![]() |
| Tacodeli's "cowboy" taco. Photo: Portal and Friends/Flickr |
Austin's taco scene skews toward what some might call "gringo fancy," characterized by the prominence of flour tortillas and nontraditional ingredients like bison and basil -- and fish, which is found infrequently in Sunset Park.
Brooklyn tacos, on the other hand, pay homage to one of the neighborhood's main demographics, Mexican immigrants, with tacos wrapped in two corn tortillas. They typically contain nothing more than a meat filling -- goat, lengua (tongue) and cabeza (brains) are among commonly selected options -- minced raw onion, cilantro, a spritz of lime and an optional flurry of queso fresco (white cheese).
Poll and more after the jump.
Chief among the Sunset Park taquerias is Tacos Matamoros. The cabeza and goat barbacoa are juicy and highly flavored, and a pork number comes with a spicy kick not found in the Austin fare we've sampled so far. Down the street, a shack with neither a name nor solid operating hours offers tripe, while El Potrillo offers the (to us, boring) option of chicken.

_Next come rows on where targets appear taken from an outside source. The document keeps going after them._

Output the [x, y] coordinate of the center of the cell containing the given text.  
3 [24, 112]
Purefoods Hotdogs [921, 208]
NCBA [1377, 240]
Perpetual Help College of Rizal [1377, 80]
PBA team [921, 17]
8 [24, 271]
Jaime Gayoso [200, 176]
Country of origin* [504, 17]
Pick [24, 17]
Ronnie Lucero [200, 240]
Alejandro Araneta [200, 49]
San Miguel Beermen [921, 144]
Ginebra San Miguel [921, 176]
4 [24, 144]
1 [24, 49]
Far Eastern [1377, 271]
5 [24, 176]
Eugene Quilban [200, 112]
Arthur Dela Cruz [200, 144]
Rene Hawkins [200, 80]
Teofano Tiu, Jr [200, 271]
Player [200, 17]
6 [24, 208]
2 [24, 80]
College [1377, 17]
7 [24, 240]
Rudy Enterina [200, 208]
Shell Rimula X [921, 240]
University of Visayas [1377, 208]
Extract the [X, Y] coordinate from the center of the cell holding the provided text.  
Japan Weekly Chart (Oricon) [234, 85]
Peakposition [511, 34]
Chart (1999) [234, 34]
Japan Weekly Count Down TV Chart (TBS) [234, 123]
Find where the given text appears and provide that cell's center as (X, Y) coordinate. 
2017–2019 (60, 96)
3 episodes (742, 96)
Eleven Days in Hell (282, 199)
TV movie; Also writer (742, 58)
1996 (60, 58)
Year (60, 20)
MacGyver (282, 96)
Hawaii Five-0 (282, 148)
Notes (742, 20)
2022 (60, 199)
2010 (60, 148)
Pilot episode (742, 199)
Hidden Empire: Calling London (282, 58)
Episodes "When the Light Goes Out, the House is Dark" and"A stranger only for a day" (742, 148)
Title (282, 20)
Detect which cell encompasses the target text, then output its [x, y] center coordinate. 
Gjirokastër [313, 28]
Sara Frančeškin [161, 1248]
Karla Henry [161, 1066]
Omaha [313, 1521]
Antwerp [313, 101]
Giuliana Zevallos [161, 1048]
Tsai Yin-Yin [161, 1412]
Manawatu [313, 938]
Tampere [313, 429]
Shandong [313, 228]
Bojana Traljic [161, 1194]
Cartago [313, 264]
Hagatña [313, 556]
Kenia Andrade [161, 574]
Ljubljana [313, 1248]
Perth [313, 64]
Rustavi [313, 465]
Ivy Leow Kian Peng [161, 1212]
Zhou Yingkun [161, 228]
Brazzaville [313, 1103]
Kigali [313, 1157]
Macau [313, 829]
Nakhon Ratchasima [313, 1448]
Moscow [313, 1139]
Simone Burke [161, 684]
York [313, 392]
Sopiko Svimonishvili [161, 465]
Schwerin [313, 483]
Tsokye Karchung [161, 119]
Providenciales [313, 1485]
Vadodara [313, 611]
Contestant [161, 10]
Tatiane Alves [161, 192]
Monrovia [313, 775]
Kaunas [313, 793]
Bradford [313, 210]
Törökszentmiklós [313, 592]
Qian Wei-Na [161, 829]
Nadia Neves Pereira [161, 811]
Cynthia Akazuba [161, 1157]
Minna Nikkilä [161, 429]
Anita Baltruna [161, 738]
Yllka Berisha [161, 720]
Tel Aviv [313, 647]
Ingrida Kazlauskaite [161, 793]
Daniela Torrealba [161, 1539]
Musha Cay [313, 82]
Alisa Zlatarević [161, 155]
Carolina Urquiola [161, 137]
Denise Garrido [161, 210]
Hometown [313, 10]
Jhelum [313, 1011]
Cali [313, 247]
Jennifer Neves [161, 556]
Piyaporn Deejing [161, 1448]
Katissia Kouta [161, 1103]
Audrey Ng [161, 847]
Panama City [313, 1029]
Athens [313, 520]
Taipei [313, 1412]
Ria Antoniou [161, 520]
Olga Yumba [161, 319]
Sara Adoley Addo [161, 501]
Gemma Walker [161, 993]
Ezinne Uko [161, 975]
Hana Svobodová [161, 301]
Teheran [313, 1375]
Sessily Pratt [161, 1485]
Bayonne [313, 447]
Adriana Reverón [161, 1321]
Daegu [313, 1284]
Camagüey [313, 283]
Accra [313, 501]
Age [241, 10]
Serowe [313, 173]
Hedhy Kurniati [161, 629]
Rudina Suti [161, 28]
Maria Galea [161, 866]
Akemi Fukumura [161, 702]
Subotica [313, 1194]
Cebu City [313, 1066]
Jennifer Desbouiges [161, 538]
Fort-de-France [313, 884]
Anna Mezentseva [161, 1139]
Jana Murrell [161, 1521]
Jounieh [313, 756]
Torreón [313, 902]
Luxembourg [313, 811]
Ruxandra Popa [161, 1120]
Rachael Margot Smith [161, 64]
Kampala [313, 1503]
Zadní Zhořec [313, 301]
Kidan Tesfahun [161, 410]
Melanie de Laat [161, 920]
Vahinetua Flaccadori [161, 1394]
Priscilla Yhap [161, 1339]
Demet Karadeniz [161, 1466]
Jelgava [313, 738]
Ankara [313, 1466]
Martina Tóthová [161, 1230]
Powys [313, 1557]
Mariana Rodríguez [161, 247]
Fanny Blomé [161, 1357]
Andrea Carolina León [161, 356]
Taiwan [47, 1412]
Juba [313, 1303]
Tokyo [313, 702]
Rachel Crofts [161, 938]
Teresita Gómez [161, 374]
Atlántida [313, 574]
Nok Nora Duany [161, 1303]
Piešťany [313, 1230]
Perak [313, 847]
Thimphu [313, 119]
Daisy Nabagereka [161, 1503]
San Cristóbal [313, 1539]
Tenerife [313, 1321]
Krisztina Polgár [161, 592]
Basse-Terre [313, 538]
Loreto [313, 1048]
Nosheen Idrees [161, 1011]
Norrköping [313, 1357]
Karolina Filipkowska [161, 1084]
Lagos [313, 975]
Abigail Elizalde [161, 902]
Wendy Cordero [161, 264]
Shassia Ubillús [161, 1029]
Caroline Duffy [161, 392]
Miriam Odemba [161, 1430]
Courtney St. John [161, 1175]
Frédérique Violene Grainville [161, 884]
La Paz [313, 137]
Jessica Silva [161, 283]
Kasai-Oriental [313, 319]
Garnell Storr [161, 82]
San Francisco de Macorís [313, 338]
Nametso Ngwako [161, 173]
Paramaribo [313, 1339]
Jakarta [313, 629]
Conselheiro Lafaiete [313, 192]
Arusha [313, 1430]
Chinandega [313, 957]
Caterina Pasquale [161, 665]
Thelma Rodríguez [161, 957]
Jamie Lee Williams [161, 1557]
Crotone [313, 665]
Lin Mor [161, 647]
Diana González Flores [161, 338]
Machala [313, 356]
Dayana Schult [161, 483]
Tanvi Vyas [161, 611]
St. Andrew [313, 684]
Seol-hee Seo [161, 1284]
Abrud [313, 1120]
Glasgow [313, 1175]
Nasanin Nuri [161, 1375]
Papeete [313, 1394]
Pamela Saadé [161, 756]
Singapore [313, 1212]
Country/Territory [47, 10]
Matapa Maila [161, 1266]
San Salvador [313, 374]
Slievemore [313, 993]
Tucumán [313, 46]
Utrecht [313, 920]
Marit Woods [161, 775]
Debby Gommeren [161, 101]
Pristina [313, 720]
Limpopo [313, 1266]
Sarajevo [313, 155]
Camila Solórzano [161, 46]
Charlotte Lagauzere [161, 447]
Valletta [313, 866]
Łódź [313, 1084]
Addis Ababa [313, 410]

Tacodeli, on the other hand, has a wildly eclectic menu typical of what we've found in Austin. There's the delicious -- and worthy of seconds -- Cowboy (beef tenderloin rubbed with ground coffee and brown sugar, topped with onions, corn, roasted peppers, queso fresco and guacamole) and Mojo Fish (tilapia seasoned with paprika and garlic mojo, topped with guacamole and pico de gallo).
Owner Roberto Espinosa says the menu is varied due to customer preference. "The chicken mole was [because of] a recommendation. I never thought it possible to offer mole tacos!" All are commonly served on flour tortillas, though corn is an option. Asked about the prevalence of flour tortillas, Espinosa again cited his customers' tastes. "We also serve whole wheat tortillas."
Near the University of Texas an outpost of Torchy's Tacos serves a fried avocado taco as well as one with fried chicken. Both include a "poblano ranch" sauce that this eater never spied the likes of in Brooklyn.
Yet a surprising find was street-corner truck Taqueria Piedras Negras, which shells out tacos reminiscent of Sunset Park. If you can get past the meat's high oil content, the carnitas and stewy beef barbacoa are well-seasoned gems.
It boils down to where on the spectrum a taco lover's affections lie: Some might cite class differences -- or whether one's palette skews American or more traditional Mexican. To this taster's stomach, Sunset Park offers the better taco. Nevertheless, Austin holds promise, the promise of new discovery, even if it's in a flour tortilla.